## What you should do
Any image in the records should be left out; output everything else exactly.

## Material to process
━━━━━━━━━━━━━━━━━━━━━━━━━━━━━━

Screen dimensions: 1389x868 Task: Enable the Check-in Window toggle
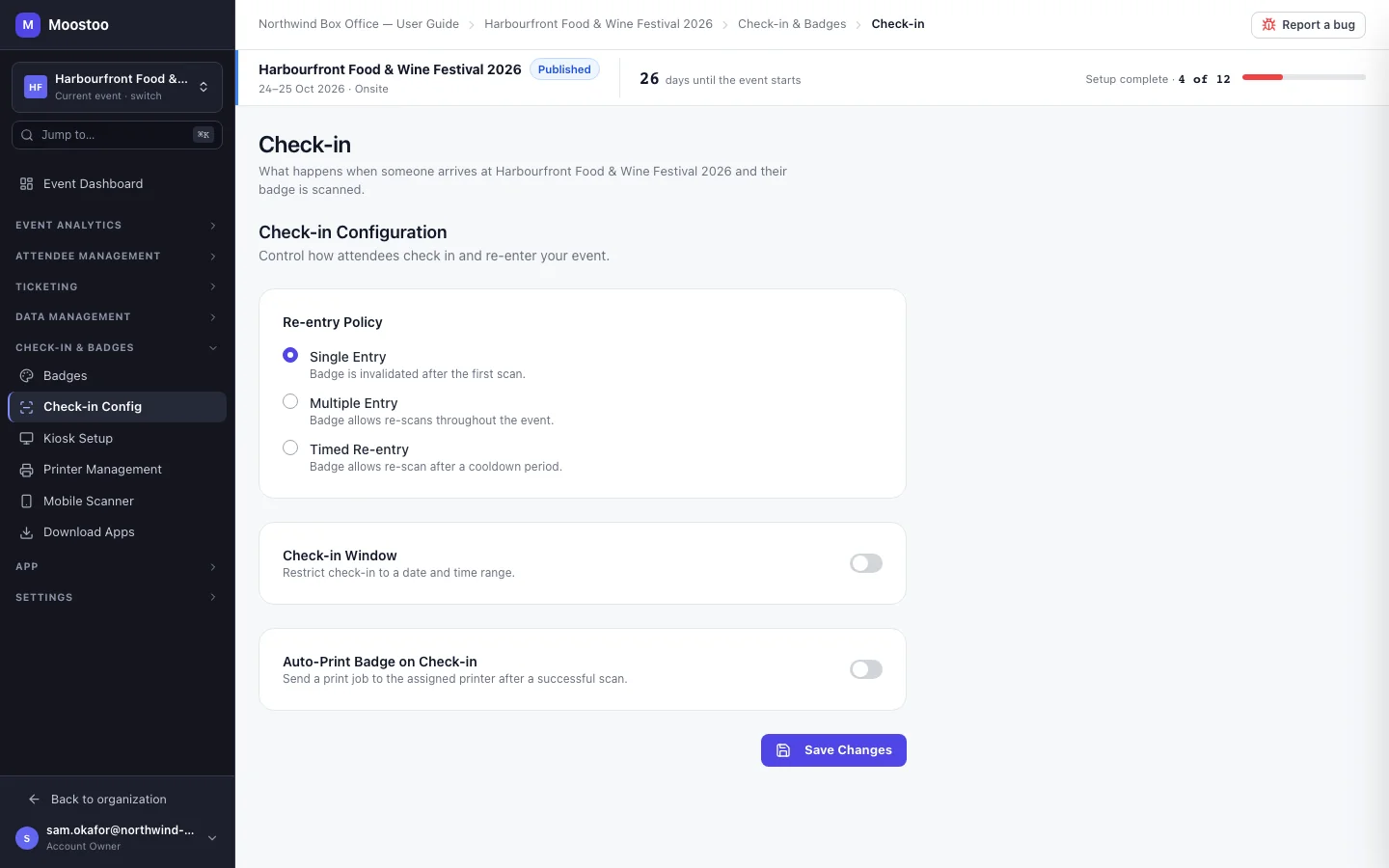click(x=866, y=563)
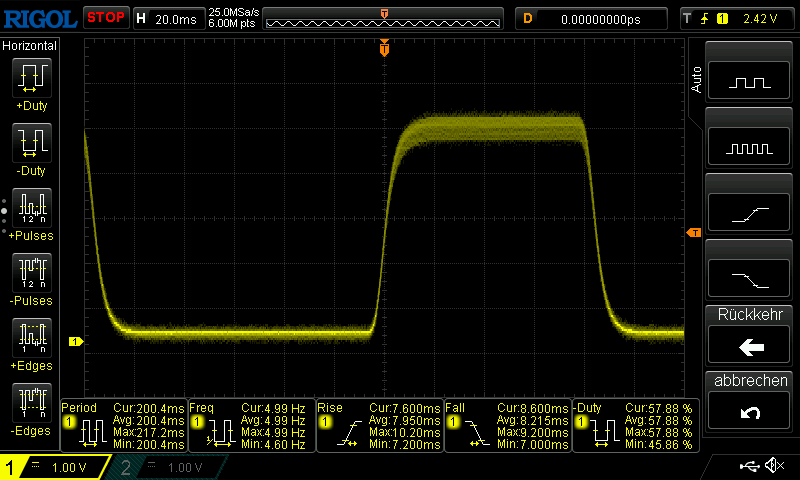Open the Horizontal measurement menu header
800x480 pixels.
[x=30, y=46]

━━━━━━━━━━━━━━━━━━━━━━━━━━━━━━

## Answer below
Screen dimensions: 1389x868 Task: Enable the Check-in Window toggle
click(x=866, y=563)
Open the Horizontal measurement menu header
800x480 pixels.
[x=30, y=46]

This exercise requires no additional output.